Smascherata la truffa dei finti naufraghi sulla Concordia. Falsi i nomi, le loro identità, la loro presenza sulla nave, ma sopratutto è un falso l'aborto della donna dovuto al naufragio, per il quale chiedevano un ben più alto risarcimento rispetto ai 14 mila euro dovuti a tutti i naufraghi della tragedia al largo dell'Isola del Giglio.

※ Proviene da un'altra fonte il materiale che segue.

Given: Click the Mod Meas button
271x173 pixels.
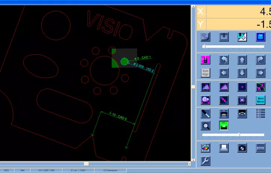Looking at the screenshot, I should [260, 100].
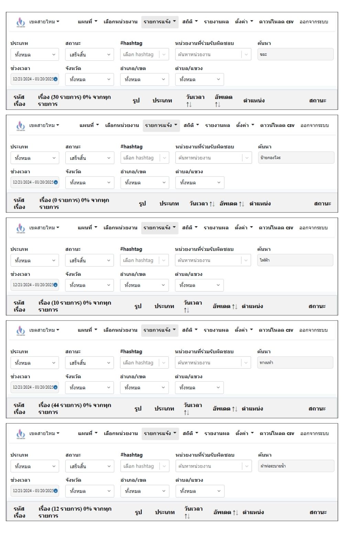Focus the search field with text ไฟฟ้า

tap(295, 260)
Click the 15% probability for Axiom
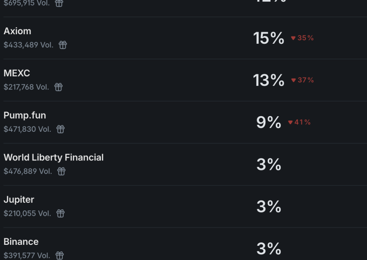Image resolution: width=367 pixels, height=260 pixels. [269, 38]
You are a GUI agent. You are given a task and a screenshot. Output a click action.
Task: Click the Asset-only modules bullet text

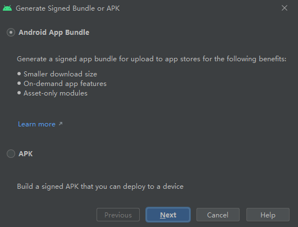[56, 93]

di Massimiliano Dramis 18 Febbraio 2012 14:45

Ennesimo scoop di Striscia la Notizia. Il tg satirico, allertato dalle segnalazioni dei telespettatori, è riuscito a smascherare la “truffa mediatica” dei falsi naufraghi della Costa Concordia, che stavano collezionando ospitate nei vari salotti televisivi, presentandosi in tv come una coppia “sfortunata” alla quale il naufragio ha causato addirittura la perdita di un figlio che la donna portava in grembo da almeno 5 mesi.

La vergognosa vicenda è iniziata il 5 febbraio, giorno in cui i due presunti sposini  Cristina Mazzetti e Gabriele Bezzoli, hanno deciso di esporre all’opinione pubblica la loro vicenda. Difatti, i due, coordinati dal vero regista della truffa, l’avvocato Giacinto Canzona hanno iniziato a presenziare nei vari talk show televisivi, propinando la loro “triste storia”. La coppia affermava non solo di essere stata imbarcata sulla Concordia, ma anche che il naufragio al largo dell’isola de Giglio, aveva procurato alla donna un aborto.

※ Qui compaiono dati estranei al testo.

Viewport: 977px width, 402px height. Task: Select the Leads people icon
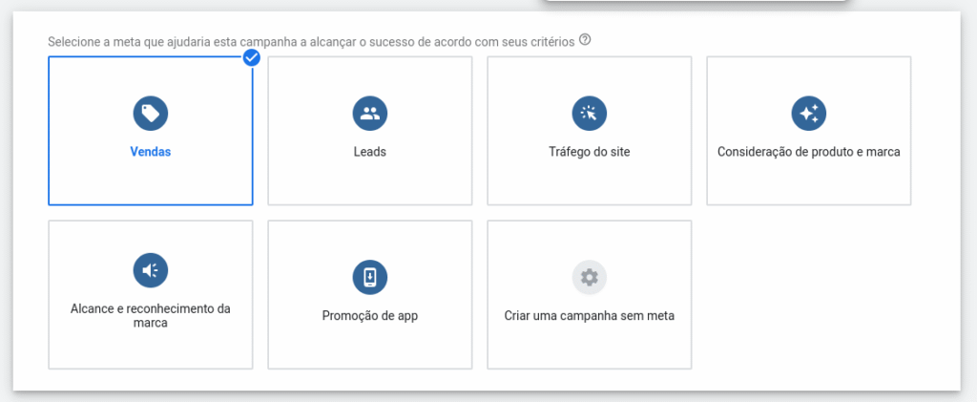pyautogui.click(x=370, y=114)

I due quindi avevano deciso di farsi giustizia affidandosi per l’appunto a Cantona, che nella sua linea difensiva affermava che il risarcimento previsto per i naufraghi, 14 mila euro, rappresentava una cifra non degna per il danno subito dai suoi assistiti. Iniziò così il “tour  televisivo”. Per iniziare Cantona decide di partecipare a Domenica In, in studio non c’è la coppia che viene però raffigurata in una foto insieme. La foto però della coppia è già un falso, difatti come ammise lo stesso avvocato, che giudicò il tutto come un semplice errore, i soggetti fotografati non sono gli sposini.

L’errore vero o presunto che sia, fu subito segnalato da Striscia. Ma Cantona non si fermò qui, difatti solo due giorni dopo, altra ospitata. Questa volta si cambia, dalla Rai si va a Mediaset, Cantona e il presunto Gabriele Bezzoli sono ospiti di Pomeriggio Cinque. Durante la trasmissione interviene telefonicamente anche “Cristina” che palesa un evidente accento romano, come la prima telefonata Rai.

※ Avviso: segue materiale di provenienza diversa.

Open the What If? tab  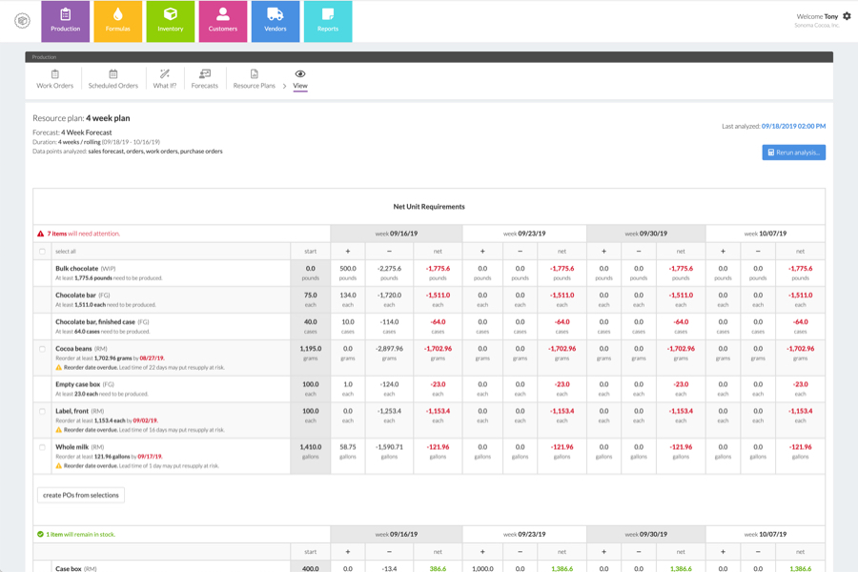click(x=165, y=79)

Ma la terza ospitata, anche se mai andata in onda è quella che fa capire cosa sta accadendo. Ancora Mediaset, ma stavolta si registra a Domenica 5 con la Panicucci. Ancora un intervento telefonico e ancora un’altra foto. Ma l’accento ddi colei che parla al telefono non è più romano bensì spiccatamente lombardo, in più la foto degli sposini non è più quella fin ad ora mostrata, la donna è un’altra persona.

Quindi, i vertici Mediaset campenso che qualcosa non tornava decidono di non mandarla in onda, fino a quando non arriva Striscia che con un intervista al “presunto” Gabriele Bezzoli chiarisce il tutto. Ecco quanto affermato da Bezzoli, che in realtà è uno studente, e insieme alla moglie non è mai stato sulla Concordia: “Sono stato contattato da Canzona che mi ha proposto l’ospitata dalla D’Urso e poi dalla Panicucci. I due ragazzi che si vedono nelle foto a Domenica In li conosco personalmente: si chiamano Simone e Vanessa. L’unica cosa vera è che sono fidanzati. Simone è cugino dell’avvocato Canzona. La foto è andata in onda perché io quel giorno non potevo essere presente. E Canzona non ha chiesto il consenso di Simone e Vanessa. Quando poi sono andato io dalla D’Urso, l’ho fatto perché Canzona mi ha garantito che i veri Cristina e Gabriele erano d’accordo e in cambio di 200 euro sono andato a fare la parte di Gabriele”.